[Requirement] Lines where the string "back" appears are to be copied from the entries below.

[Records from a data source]
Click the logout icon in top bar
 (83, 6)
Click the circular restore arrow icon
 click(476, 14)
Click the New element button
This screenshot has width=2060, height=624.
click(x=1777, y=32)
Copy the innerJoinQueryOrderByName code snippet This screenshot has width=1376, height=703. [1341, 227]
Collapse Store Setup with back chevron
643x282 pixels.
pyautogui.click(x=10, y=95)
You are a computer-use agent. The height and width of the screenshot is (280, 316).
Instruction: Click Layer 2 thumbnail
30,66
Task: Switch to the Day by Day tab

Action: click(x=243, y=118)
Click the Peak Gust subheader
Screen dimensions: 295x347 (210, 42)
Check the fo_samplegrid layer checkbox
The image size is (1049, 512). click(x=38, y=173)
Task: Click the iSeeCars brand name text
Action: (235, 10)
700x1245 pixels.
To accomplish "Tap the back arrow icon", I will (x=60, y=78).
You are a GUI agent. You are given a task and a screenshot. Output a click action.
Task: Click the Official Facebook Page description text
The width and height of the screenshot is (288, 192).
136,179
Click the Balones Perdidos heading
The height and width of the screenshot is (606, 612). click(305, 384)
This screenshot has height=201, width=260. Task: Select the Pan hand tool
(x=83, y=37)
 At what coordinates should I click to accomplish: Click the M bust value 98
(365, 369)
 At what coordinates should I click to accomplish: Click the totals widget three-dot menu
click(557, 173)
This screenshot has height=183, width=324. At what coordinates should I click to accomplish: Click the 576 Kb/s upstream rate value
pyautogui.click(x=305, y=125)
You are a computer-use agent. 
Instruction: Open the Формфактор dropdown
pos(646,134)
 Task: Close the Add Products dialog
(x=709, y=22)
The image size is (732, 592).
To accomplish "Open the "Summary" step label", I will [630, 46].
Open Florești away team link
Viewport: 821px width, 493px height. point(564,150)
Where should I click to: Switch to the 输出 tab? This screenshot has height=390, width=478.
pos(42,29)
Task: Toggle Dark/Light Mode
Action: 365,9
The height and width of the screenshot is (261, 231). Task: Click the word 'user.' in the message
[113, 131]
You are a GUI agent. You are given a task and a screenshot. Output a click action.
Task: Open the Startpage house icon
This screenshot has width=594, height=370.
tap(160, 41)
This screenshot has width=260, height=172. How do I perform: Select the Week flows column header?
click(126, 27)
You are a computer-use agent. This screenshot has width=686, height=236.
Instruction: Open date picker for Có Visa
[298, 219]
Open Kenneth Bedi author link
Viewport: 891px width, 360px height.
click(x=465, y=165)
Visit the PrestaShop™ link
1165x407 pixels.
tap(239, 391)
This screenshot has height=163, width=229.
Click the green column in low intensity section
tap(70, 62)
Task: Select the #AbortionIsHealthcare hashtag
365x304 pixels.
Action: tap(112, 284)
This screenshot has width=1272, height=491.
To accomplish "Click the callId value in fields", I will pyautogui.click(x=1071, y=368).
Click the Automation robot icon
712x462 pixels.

[Answer space]
Collapse Store Setup with back chevron
To accomplish "Tap the back arrow icon", I will (x=60, y=78).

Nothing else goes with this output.